Quando la tecnologia promette la verità, la letteratura ci salva
Yari Selvetella esplora un mondo dove un’app conosce ogni risposta, ma solo i libri ci insegnano a fare le domande giuste

La funzione segreta della letteratura è metterci a nudo. Come una lente spietata, i libri ci osservano da vicino e ci obbligano a porci domande su chi siamo e su cosa stia diventando il mondo. È un lavoro silenzioso, a tratti invisibile: scruta e rivela, ci fa viaggiare lontano per riportarci – inevitabilmente – dentro. È questo il cuore pulsante della nuova puntata del vodcast di QN Il piacere della lettura che ha ospitato Yari Selvetella, autore de La mezz’ora della verità (Mondadori).
Il romanzo ruota attorno a Varami, un'applicazione che risponde con la verità a qualsiasi domanda. All’inizio sembra un gioco, un sogno antico diventato realtà. Ma più la tecnologia si affina, più la verità si allontana. “Abbiamo tantissime fonti che sembrano avvicinarci alla verità – dice l’autore – ma più ci proviamo e più questa si sfila tra le mani”.In un’epoca in cui ci illudiamo di poter verificare ogni cosa, la verità si allontana come un miraggio. Non perché non esista, ma perché non sappiamo più porci le domande giuste. Non è un caso che La mezz’ora della verità sia strutturato come una cronaca di quattro settimane: ogni giorno un passo in più in un presente che assomiglia in modo inquietante al nostro.
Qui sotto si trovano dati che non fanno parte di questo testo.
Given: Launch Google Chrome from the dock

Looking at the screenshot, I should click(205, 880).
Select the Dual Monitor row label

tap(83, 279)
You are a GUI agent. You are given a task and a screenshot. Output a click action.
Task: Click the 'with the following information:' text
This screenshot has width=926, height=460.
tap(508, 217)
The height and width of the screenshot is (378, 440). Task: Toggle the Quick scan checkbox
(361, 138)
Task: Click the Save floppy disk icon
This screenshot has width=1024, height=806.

Condomini, studenti, operai, intellettuali: tutti immersi in una quotidianità in cui la tecnologia promette di semplificare, e invece complica, confonde, invade”.
Non è distopia, precisa Selvetella, è soltanto realtà, filtrata da uno sguardo capace di coglierne il lato più inquietante e umano, insieme.L’autore cita Vittorio De Sica e Cesare Zavattini come ispirazione, ma anche Philip K. Dick e Orwell, quasi a prevenire la facile etichetta di “romanzo distopico”. Il tono di Selvetella è più quello di un osservatore affilato e disilluso che quello del profeta. “A me piace partire dalla commedia,” spiega, “non quella che fa ridere, ma quella che nasce dall’osservazione minuta del quotidiano.”Il protagonista, Valentino Ricci, che compare esplicitamente solo a pagina 88, è un uomo che si definisce unicamente in relazione agli altri. In fondo è questo che facciamo anche noi, ogni giorno, persi tra social e schermi, in cerca di un riflesso che ci rassicuri, ma che a volte spaventa. La letteratura, in questo senso, è ancora una delle poche esperienze che ci obbliga alla relazione autentica, anche quando parla di algoritmi e intelligenze artificiali".
“Oggi l’AI fa soprattutto paura. Perché non incide sulla struttura della società, è solo una sovrastruttura. Può fare arte? Al momento non mi pare. Il punto è coltivare la complessità, perché la banalità sarà facilmente replicabile. La bellezza, no”. E parlando di memoria, Selvetella lancia un allarme che sa di malinconia: “Stiamo perdendo i carteggi, le lettere d’amore, le fotografie stampate. Le nostre scatole di famiglia non esisteranno più.” È una perdita silenziosa ma devastante, che riguarda anche l’immaginario collettivo. “La speranza? Non basta. Ci serve l’immaginazione, è lei che ci permette di abitare il futuro.”
E pone una domanda che inquieta: cosa troveranno, un giorno, i nostri nipoti nelle scatole della memoria? Forse solo una verità mozzata, frammentaria, spezzata.E allora torna la letteratura, con il suo potere unico: quello di trattenere la verità nella forma fragile ma resistente della narrazione. Perché, come dice Selvetella, “non sono un relativista: la verità esiste, ed è una forza rivoluzionaria”. Ma per trovarla, dobbiamo accettare il rischio della domanda. E forse anche quello della dimenticanza.Perché la verità, alla fine, non è solo ciò che resta. È anche ciò che scegliamo di non dimenticare.